Dear Len & Rosie,
Both my parents are in their 70s. My father was recently diagnosed with Alzheimer’s.
My parents are immigrants and have achieved a bit of the American dream. They own a nice house, some land and some stock.
I am wondering how to help my mother protect herself as well as help my father during these painful years.
What should be our first steps?
Many people don’t consider estate planning until it’s absolutely necessary. There’s a fair chance that your parents don’t even have wills.
They need estate planning now. It’s difficult to tell you what your parents ought to do, given that we know little of their situation. But we can discuss some of the options available to them.
At the very least, your parents should sign Durable General Powers of Attorney, while your father is still able to make decisions.
This way, he can appoint someone, probably your mother, as his agent to make important legal and financial decisions when he eventually loses the capacity to manage things on his own.
Your parents should also have Advance Health Care Directives for medical decisions as well. Given your father’s diagnosis, your mother should probably name one of the children as her primary agent instead of her husband.
If your parents have under $120,900, not counting their home, retirement accounts, one automobile, and certain other exempt assets, then your father is already eligible for Medi-Cal nursing home benefits if the worst comes to pass.

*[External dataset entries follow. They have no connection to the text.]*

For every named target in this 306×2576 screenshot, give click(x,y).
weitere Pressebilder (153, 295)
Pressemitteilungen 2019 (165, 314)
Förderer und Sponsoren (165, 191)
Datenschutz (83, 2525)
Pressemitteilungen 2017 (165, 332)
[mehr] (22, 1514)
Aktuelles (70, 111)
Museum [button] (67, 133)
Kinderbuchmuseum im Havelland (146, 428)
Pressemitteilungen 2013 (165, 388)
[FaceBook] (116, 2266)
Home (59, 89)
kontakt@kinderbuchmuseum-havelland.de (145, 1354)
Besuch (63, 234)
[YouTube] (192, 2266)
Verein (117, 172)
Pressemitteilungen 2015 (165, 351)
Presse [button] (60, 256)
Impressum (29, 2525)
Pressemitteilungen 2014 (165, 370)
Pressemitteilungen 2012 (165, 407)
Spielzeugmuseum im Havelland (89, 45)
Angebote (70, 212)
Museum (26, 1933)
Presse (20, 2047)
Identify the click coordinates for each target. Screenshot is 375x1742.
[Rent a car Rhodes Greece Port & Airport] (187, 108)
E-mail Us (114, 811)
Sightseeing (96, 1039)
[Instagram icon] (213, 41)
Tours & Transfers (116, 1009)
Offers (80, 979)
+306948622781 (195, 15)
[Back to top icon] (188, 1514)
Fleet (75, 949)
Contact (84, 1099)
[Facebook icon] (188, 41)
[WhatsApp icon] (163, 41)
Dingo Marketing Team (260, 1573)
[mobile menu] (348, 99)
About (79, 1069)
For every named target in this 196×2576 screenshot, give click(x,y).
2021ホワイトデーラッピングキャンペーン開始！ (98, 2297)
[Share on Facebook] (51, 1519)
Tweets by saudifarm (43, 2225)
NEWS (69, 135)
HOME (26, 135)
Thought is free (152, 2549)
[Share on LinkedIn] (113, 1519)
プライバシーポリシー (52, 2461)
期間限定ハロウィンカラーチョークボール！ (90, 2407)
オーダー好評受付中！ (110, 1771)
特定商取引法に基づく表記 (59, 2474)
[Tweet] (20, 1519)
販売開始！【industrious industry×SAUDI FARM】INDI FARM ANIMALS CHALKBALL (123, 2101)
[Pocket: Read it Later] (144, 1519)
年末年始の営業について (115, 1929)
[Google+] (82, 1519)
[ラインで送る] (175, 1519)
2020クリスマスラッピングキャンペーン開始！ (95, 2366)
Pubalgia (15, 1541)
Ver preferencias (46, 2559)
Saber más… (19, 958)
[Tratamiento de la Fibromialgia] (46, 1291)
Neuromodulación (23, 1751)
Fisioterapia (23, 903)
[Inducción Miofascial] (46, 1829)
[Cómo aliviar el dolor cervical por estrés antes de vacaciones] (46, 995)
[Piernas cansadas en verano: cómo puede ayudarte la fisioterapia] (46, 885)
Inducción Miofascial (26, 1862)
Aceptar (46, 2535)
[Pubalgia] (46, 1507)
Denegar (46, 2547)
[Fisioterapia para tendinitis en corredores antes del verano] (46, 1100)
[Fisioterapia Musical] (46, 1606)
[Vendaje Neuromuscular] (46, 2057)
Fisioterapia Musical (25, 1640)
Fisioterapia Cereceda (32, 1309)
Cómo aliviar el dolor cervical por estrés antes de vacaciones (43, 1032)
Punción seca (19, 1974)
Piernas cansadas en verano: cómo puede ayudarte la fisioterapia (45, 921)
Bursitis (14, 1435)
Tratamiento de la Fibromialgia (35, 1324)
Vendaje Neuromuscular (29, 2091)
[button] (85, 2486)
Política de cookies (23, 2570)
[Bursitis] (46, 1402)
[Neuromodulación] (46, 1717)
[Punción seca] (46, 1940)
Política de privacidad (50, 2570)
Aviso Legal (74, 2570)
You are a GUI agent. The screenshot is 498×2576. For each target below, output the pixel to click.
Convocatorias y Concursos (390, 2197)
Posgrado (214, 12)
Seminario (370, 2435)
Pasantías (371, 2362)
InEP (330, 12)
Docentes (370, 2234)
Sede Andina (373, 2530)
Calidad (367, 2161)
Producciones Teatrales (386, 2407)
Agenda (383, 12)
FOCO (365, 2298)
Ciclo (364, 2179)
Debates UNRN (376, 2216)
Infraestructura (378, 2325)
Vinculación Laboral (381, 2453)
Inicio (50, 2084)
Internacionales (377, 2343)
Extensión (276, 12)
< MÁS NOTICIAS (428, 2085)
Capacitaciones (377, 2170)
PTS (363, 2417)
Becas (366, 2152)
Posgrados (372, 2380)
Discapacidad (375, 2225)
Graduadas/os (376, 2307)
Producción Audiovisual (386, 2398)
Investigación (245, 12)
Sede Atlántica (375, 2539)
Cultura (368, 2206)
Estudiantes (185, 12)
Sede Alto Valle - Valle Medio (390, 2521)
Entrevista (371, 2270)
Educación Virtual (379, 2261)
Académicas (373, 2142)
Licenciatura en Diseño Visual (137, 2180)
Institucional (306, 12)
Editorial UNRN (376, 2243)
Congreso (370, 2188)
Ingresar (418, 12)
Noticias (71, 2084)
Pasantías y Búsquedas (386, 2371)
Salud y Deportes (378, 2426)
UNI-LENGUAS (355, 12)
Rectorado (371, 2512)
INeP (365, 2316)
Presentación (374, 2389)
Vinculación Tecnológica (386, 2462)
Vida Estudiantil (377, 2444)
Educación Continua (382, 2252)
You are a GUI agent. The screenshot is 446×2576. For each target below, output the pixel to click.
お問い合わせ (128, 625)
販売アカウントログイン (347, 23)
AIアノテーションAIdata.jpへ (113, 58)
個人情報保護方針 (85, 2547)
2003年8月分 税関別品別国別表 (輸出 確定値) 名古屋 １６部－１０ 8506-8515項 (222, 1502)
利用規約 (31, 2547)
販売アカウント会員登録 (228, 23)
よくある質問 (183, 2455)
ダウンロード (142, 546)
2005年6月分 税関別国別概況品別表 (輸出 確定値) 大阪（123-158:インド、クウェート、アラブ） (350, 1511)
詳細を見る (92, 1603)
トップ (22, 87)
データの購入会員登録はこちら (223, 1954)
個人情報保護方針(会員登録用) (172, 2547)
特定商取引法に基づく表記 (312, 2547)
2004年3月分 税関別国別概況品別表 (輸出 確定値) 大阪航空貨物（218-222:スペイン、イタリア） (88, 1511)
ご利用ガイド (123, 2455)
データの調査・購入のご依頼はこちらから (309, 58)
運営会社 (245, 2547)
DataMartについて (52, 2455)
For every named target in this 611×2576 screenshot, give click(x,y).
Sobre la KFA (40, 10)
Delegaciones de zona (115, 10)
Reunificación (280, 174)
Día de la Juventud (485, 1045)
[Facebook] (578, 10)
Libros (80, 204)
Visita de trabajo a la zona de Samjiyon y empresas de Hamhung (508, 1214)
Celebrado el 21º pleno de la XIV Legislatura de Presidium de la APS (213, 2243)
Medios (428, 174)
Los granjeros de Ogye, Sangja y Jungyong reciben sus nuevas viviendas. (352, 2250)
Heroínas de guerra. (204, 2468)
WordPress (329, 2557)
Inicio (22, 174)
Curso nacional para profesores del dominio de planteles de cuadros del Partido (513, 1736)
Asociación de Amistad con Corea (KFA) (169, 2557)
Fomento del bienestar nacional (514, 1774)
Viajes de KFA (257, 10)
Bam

If your parents have more then that, they should consult with an elder law attorney to help them qualify for Medi-Cal.
It is best to do this sooner rather than later when the future need for long-term care is more likely than not.
One of the problems with our health care system is that public financed health care in your own home is very limited. Medicare doesn’t pay for custodial care.
Your parents could qualify for In Home Supportive Services (IHSS), which would provide some money to help pay for care givers, but IHSS requires that your parents have only $3,000 in non-exempt assets, instead of $120,990.
The difficult challenge your family will have to face is that, for the most part, providing for your father’s care in his own home will come out of your parents’ life savings.
We should note, however, that the Veterans Administration Aid & Attendance program may provide some assistance to your father, provided that he, or your mother, was U.S. military veteran with wartime service.
Your family should consult with an attorney. There are many other factors to consider.
If your father eventually were to receive Medi-Cal benefits, then it is important to avoid probate so your family will not have to reimburse the Department of Health Care Services after your father’s death.
The important thing for you to understand is that your family should plan for the future now, while your father is still able to make his own decisions.